Wednesday, February 4, 2009

Death rolled over

And I can't even express my feelings with a sadistic bloody picture that makes my readers cringe. I should come to expect shit like this by now. Every fucking time I make plans they fall through. Hell, I might as well start living life day by day just so I can't be that disappointed when tomorrow never comes. I have a busy day today. I have students united at 3:30pm. Then we pick up Taylor at around 6pm and he'll visit until about 9pm, then I am PRAYING that John calls and if he offers to hang out, and I don't care where, I am taking that bastard up on his offer. Last time he wanted to go to a party in Saginaw, I said no, then he suggested just hanging out at his house (my old house), I said no, he even wanted me to go to McDonald's with him to buy that special limited time 50 piece McNugget meal, I said no. Shit, I don't care.

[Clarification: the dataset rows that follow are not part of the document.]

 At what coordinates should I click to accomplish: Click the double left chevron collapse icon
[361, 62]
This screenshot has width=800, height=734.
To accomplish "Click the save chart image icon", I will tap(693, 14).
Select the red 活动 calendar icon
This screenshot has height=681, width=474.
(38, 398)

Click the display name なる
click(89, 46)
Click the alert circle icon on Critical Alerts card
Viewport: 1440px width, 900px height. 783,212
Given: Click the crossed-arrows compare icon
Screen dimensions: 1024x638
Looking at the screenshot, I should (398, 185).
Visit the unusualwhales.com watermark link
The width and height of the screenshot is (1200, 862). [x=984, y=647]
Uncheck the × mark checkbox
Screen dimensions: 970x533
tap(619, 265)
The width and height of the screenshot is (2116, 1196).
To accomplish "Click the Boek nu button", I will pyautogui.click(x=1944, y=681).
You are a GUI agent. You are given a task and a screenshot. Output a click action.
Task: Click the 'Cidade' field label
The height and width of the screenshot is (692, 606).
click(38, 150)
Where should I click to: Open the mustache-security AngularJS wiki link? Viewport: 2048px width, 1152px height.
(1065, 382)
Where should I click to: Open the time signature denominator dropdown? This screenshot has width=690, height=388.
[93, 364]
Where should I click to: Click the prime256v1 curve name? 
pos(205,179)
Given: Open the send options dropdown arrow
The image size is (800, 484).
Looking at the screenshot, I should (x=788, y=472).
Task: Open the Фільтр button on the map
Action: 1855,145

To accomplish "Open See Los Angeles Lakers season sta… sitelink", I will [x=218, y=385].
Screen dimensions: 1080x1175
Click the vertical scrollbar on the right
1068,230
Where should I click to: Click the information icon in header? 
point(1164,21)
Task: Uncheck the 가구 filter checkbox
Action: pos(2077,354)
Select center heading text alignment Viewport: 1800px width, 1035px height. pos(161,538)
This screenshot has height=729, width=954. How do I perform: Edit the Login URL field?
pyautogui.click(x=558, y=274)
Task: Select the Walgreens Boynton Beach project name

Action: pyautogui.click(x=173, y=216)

Everything was in that back pack. EVERYTHING! My USB, my homework and prestigious notes, college books and my entire check in cash. I've never had that much money. I've never held that much money. I've never seen that much money. So it just goes to show that obviously someone else needed it more than I did, even though I earned that fucking stupid shit. And since that was my financial aide money, I have no money to buy new books for my classes. I have a gift card for Barnes n' Nobles, but it won't get me too far. Bad enough that while in the mall I spent some money that I had on me thinking it wouldn't matter because I had my back up money in nicks car. Now I'll need to borrow money from Nick just so I can take my mom out to eat on her birthday like I wanted to. Not to mention I was going to buy a car with that money and FOOD Goddamn it! April is going to give me a check for 300 so I can still buy my cousins car, and I need to pay her back asap. I hate taking that money from her considering she's got a baby now. It'll only take about four months to pay her back. Unless I can sell some things at a pawn shop...

Now I'm depending on that Girl Scout job up north this summer. Which I'll need to e-mail Bambi this afternoon after class saying I'm still interested. Sorry everyone (who cares) but I need the money and this stupid bad luck of mine is stronger than anything else. Nathan called me but I didn't want to talk to him, I turned on my Twilight sound track and Ben called to see if I was okay. I told him what happened in detail, he tried to make me feel better saying he cared and such, even said he'd have a 3 musketeers candy bar for me tomorrow before my English class. I cried a little bit to him, which I hate myself for. So stupid. April called me to make plans for Moms birthday and I told her what happened and literally broke down. I hate that she's the only family member I can talk to. I locked myself in my room and then remembered that Mom had saved the last little bit of Jello for me. So I went downstairs to get it, and I'm looking and looking for it. It was gone. They ate it while I was upstairs sulking; licking my wounds. Chris senior called me a dumb shit, mom was a MAJOR pessimist, and the only person who made me feel better was the police officer and my sister. My dad called me and asked if I lost my back pack, I said yes it was stolen, he said that he heard over his police scanner that it was stolen. Leave it to him; that made me smile.

I didn't fall asleep until maybe midnight and woke up at 4am with more nightmares. eyes.eyes. eyes. Something kinda good happened though. My Cosmo girl subscription extended my seventeen subscription for another year for free! Yippee more shit for my wall. Not to mention my tape ran out and my grandfathers stapler was in my backpack, which my mother will kill me for when and IF she finds out...I just can't believe this kind of shit always happens to me. I know there's not much she could do but my best friend barely even cared that the incident had happened. A few times a week I ask how she's doing and I lose over $1400 and I get "aw sorry". I love you girl, but I need more support than that from a best friend. Well, we have a bowling girls night planned for this Saturday or Sunday (probably Sunday since April and I will be celebrating Moms b-day).

Still buying my cousins car, and still in the hole of life. I feel that weight of depression upon me again. Happiness is overrated anyways, right?